Code to compute xp-clr values as per Chen, Patterson & Reich 2010. This implementation was written due to found bugs in the source of the original tool.
Clone this git repository into your working directory and cd
.
python setup.py install
Not yet available on PyPi/bioconda
This is a python module with a convenience script attached.
It is designed to run on hdf5 files representing genetic data as generated using scikit-allel.
Support is available for VCF and text files in same format as original XPCLR tool, but has not been optimised for this.
Support to be added for zarr
format soon.
Interface is under development and may change/break in future.
usage: xpclr [-h] --out OUT [--format FORMAT] [--input INPUT]
[--gdistkey GDISTKEY] [--samplesA SAMPLESA] [--samplesB SAMPLESB]
[--rrate RRATE] [--map MAP] [--popA POPA] [--popB POPB] --chr
CHROM [--ld LDCUTOFF] [--phased] [--verbose VERBOSE]
[--maxsnps MAXSNPS] [--minsnps MINSNPS] [--size SIZE]
[--start START] [--stop STOP] [--step STEP]
Tool to calculate XP-CLR as per Chen, Patterson, Reich 2010
optional arguments:
-h, --help show this help message and exit
--out OUT, -O OUT output file
--format FORMAT, -F FORMAT
input expected.

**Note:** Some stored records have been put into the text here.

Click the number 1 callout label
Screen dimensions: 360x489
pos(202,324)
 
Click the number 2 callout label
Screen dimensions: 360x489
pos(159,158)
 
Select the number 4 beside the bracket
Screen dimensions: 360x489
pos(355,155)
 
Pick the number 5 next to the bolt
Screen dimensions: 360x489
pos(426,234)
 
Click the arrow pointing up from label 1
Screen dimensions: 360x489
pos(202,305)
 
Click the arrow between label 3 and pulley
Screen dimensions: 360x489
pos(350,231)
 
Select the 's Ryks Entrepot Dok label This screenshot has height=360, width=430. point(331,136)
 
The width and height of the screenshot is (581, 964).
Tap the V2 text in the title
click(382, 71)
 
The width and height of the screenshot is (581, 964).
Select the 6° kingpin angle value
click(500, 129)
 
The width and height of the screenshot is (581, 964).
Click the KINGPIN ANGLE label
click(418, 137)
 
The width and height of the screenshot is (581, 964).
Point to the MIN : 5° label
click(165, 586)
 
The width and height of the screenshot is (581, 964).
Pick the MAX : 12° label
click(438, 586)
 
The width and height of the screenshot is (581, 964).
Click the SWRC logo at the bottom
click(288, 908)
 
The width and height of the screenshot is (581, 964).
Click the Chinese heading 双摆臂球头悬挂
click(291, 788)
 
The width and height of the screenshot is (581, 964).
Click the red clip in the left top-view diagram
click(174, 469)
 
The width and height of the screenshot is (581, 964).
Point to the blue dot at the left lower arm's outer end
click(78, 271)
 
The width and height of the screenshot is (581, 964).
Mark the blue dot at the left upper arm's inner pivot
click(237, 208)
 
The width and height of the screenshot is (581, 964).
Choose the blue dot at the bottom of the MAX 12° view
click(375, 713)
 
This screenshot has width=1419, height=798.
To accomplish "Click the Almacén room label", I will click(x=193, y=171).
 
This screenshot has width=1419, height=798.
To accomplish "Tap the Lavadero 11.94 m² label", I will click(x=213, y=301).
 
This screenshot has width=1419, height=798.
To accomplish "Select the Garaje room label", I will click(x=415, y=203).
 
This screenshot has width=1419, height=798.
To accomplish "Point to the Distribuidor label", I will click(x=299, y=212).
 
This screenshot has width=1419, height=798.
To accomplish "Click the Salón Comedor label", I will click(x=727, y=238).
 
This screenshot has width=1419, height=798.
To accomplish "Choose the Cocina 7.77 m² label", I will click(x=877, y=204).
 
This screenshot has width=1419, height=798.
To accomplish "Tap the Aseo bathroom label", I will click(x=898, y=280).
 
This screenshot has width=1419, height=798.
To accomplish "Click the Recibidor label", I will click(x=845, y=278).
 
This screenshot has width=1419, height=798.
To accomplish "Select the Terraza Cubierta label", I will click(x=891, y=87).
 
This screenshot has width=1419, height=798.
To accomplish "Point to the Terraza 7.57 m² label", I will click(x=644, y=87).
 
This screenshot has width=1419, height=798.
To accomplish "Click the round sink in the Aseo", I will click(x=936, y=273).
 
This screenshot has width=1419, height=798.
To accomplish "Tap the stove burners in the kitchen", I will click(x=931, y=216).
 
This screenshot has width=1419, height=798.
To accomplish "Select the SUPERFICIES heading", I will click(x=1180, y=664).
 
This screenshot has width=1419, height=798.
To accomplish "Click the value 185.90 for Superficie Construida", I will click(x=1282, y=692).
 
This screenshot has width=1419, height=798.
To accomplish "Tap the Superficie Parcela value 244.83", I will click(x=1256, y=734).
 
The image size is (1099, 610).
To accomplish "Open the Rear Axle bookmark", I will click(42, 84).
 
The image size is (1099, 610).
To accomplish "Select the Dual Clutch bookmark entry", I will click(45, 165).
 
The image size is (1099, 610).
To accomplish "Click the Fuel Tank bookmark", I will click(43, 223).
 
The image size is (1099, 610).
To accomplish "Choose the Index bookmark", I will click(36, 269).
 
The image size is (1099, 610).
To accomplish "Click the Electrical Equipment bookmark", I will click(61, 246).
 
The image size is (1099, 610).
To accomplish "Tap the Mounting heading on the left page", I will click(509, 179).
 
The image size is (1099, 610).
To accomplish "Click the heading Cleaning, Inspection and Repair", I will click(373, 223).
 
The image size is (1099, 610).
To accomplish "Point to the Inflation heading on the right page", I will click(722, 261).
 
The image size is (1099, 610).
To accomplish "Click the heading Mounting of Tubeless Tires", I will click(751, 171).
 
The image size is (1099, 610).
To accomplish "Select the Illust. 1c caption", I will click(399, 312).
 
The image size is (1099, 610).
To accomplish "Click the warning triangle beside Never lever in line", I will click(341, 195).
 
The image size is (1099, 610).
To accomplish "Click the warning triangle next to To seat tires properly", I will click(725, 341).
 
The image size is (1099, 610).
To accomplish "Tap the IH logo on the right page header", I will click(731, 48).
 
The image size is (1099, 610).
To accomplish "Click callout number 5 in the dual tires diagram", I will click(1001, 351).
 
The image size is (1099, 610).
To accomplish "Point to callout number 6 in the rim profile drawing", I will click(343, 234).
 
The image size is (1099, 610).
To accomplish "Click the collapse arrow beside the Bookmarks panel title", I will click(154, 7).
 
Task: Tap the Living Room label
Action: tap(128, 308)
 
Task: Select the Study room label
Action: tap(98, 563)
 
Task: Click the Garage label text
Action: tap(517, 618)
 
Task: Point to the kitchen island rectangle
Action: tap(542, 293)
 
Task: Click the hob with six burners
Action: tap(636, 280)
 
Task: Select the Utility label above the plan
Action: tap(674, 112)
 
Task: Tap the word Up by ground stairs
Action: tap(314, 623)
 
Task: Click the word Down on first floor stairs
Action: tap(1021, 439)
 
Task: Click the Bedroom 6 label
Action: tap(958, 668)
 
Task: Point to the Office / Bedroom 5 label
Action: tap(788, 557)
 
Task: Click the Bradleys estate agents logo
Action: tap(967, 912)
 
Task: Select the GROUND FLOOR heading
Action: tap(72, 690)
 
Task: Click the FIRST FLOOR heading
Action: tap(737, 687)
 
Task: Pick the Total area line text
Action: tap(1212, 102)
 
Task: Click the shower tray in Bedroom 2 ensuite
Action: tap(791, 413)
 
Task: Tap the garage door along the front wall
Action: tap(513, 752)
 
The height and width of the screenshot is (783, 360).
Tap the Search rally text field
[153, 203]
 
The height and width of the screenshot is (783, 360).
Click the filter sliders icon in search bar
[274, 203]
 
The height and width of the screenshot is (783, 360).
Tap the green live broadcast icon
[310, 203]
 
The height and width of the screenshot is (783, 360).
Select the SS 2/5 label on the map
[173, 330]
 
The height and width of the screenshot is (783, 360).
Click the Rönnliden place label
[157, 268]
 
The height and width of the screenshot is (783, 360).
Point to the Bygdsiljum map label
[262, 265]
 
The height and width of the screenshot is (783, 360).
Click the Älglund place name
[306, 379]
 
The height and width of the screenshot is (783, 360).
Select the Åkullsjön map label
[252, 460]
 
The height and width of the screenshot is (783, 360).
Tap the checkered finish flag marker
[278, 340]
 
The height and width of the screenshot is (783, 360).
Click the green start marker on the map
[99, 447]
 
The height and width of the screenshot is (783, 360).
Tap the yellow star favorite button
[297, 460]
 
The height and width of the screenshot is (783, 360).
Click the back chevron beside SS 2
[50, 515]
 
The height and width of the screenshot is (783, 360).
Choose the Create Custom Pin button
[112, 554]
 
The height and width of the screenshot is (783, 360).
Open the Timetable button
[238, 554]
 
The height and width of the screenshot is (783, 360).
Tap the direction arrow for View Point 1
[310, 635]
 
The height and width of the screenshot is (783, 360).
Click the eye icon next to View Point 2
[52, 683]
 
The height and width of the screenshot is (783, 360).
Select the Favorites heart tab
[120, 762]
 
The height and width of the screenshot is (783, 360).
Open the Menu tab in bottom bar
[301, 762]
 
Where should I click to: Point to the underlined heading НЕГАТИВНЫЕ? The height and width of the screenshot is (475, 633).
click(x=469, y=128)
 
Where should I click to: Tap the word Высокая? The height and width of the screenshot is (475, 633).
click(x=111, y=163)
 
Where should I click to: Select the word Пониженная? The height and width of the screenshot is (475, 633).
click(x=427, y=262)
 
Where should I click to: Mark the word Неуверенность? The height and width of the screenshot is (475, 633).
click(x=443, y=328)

One of "vcf" (default), "hdf5", or
"txt"
--input INPUT, -I INPUT
input file vcf or hdf5
--gdistkey GDISTKEY key for genetic position in variants table of hdf5/VCF
--samplesA SAMPLESA, -Sa SAMPLESA
Samples comprising population A. Comma separated list
or path to file with each ID on a line
--samplesB SAMPLESB, -Sb SAMPLESB
Samples comprising population B. Comma separated list
or path to file with each ID on a line
--rrate RRATE, -R RRATE
recombination rate per base
--map MAP input map file as per XPCLR specs
--popA POPA filepath to population A genotypes
--popB POPB filepath to population A genotypes
--chr CHROM, -C CHROM
Which contig analysis is based on
--ld LDCUTOFF, -L LDCUTOFF
LD cutoff to apply for weighting
--phased, -P whether data is phased for more precise r2 calculation
--verbose VERBOSE, -V VERBOSE
How verbose to be in logging. 10=DEBUG, 20=INFO,
30=WARN, 40=ERROR, 50=CRITICAL
--maxsnps MAXSNPS, -M MAXSNPS
max SNPs in a window
--minsnps MINSNPS, -N MINSNPS
min SNPs in a window
--size SIZE window size in base pairs
--start START start base position for windows
--stop STOP stop base position for windows
--step STEP step size for sliding windows
hdf5
as generated from vcf
by scikit-allel.
Or
vcf
via scikit-allel
Or
.geno
Space delimited file, containing 0/1s with sample haplotypes as columns, and rows as SNPs.
.map
Space delimited file. 6 columns: ID, chromosome, Genetic Distance, Position, REF, ALT.
For examples of these files see the fixture folder used for testing.